To generate the taxonomy we employ machine learning methods, such as word embeddings and network community detection algorithms. We model skills as a graph with individual skills as vertices and their co-occurrences in job adverts as edges. The strength of the relationships between the skills is measured using both frequency of actual co-occurrences of the skills in the same advert as well as their shared context, based on a trained word embeddings model. Once skills are represented as a network, we hierarchically group them into clusters. To ensure the stability of the resulting clusters, we introduce bootstrapping and consensus clustering stages into the methodology. While we share initial results and describe the skill clusters, the main purpose of this paper is to outline the methodology for building the taxonomy.

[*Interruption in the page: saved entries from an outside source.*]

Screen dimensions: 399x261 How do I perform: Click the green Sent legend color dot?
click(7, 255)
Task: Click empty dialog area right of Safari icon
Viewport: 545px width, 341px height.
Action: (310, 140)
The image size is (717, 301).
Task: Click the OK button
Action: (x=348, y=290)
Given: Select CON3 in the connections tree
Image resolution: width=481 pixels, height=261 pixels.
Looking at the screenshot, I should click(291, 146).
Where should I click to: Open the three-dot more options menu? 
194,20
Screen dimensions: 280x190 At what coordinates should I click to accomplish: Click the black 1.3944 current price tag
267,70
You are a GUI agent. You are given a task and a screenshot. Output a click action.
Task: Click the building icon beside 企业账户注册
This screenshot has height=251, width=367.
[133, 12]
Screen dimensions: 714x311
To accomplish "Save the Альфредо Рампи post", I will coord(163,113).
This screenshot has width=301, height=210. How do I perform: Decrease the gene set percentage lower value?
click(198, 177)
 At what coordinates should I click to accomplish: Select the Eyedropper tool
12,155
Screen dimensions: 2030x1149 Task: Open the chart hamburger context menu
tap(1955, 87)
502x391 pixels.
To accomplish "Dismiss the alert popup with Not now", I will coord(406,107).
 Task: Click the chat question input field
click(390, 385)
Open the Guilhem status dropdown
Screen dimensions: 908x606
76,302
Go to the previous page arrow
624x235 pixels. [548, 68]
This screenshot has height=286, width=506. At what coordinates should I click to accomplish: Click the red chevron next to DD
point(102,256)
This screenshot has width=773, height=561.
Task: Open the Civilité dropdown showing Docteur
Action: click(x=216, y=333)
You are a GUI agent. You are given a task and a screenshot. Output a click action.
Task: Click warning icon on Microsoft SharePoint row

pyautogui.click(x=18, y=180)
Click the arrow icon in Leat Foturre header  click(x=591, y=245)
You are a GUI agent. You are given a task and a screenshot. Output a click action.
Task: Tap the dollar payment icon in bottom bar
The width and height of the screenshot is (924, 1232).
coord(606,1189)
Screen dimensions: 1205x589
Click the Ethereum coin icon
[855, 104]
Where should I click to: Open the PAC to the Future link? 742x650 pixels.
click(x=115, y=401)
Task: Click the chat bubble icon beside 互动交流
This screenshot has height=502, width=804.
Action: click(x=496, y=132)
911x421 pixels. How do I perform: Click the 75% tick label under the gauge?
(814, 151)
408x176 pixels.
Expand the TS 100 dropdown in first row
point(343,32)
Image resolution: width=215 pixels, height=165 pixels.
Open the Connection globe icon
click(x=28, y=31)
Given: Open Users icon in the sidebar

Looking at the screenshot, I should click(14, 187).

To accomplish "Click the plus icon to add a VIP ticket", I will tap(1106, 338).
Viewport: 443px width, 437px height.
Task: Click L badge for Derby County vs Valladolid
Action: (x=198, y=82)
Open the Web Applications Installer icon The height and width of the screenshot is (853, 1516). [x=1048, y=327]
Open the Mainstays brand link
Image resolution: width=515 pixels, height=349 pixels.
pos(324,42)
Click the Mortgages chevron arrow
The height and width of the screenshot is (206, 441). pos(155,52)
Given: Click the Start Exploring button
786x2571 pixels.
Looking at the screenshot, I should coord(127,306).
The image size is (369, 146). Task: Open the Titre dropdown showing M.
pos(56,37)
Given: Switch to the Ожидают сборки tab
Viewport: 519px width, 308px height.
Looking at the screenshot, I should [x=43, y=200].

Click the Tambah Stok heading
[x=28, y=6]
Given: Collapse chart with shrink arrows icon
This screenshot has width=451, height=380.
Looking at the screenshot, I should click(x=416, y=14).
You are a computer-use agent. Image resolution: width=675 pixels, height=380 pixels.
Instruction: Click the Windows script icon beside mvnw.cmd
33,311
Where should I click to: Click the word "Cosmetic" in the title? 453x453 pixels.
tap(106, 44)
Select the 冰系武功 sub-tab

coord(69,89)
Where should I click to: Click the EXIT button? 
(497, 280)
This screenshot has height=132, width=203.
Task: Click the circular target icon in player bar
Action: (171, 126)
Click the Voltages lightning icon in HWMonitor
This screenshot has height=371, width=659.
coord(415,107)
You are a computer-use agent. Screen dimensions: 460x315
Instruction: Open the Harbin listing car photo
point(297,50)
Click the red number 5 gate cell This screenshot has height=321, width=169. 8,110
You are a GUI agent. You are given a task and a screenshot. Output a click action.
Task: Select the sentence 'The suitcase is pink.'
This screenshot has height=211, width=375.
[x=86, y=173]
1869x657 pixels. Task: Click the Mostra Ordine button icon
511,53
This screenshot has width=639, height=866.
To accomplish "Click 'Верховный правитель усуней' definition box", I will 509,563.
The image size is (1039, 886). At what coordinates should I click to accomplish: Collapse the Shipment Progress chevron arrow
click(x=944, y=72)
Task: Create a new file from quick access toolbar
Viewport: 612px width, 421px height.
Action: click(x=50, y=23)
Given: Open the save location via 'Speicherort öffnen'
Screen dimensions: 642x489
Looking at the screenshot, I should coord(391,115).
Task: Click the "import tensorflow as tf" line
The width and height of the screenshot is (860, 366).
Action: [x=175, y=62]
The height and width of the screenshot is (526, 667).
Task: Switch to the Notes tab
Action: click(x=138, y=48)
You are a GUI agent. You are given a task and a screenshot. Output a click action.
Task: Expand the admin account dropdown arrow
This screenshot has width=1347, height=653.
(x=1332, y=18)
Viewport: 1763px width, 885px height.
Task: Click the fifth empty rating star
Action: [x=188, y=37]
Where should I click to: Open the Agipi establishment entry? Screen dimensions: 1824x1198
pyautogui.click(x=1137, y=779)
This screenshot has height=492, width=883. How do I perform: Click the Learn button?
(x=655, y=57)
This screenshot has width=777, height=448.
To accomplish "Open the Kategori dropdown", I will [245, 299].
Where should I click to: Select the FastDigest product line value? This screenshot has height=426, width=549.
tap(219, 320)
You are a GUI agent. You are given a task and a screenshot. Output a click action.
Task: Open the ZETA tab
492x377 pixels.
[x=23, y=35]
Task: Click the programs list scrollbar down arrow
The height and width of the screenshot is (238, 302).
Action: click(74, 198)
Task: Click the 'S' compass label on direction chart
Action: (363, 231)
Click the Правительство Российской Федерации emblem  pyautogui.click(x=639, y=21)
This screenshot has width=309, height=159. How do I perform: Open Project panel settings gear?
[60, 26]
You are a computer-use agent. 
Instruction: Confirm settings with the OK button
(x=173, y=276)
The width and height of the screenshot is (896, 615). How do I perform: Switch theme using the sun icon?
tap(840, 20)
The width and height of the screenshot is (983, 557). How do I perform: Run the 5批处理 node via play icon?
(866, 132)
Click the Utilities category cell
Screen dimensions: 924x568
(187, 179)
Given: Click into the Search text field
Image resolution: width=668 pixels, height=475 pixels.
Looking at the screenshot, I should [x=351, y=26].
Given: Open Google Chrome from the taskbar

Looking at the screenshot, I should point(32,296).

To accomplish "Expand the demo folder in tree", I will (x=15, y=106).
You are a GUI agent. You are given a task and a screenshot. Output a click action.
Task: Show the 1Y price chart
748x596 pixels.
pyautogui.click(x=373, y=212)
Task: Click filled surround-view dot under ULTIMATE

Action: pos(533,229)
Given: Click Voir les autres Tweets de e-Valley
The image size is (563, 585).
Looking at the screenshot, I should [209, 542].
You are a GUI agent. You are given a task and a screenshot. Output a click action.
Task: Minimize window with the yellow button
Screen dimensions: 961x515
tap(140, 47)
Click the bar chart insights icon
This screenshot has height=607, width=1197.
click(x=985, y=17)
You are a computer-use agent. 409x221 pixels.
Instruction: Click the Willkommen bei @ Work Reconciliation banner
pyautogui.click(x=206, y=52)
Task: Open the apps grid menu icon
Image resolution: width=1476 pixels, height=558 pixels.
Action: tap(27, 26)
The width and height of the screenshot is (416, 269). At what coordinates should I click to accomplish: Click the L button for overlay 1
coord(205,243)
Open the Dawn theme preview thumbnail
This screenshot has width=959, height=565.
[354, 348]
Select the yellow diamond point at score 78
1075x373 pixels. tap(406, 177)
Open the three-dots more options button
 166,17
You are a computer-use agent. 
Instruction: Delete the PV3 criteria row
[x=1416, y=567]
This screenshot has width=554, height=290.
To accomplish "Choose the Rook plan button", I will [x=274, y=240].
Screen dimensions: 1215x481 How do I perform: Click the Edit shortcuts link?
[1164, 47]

The remainder of the paper is organised as follows. We start by describing the motivation for developing a new skills taxonomy and relevant research. In the Methods section, we provide a detailed description of the methodology used to generate the skills taxonomy, followed by an overview of the initial results. The limitations of the approach are reviewed in the Discussion section. We conclude with a summary of the contributions of the paper and suggestions for future research.
Motivation
A growing body of research predicts that the labour force will undergo substantial changes in the near future. Globalisation and technological developments, together with environmental and demographic trends, will reshape labour market structures. A recent study by Nesta and Pearson predicts with confidence that around 20% of occupations will shrink and 10% will grow, but for the remaining occupations the outlook is highly uncertain \citep*{bakhshi_future_2017}. The nature of work and the requirements for effective job performance are also likely to change with new skills, competences and knowledge areas emerging, while other requirements become redundant \citep*{forum2018}. In this context, policymakers, educators, businesses and individuals need timely information on both how the labour market is changing and what the potential pathways are for upgrading workers’ skills and transitioning workers out of occupations at risk of decline. To generate such actionable insights we first, however, need a framework for measuring the similarity of skill requirements and grouping them in meaningful taxonomic groups. In this paper, we propose a methodology for discovering such a taxonomy in a data-driven way using non-traditional naturally occurring big data on the UK labour market.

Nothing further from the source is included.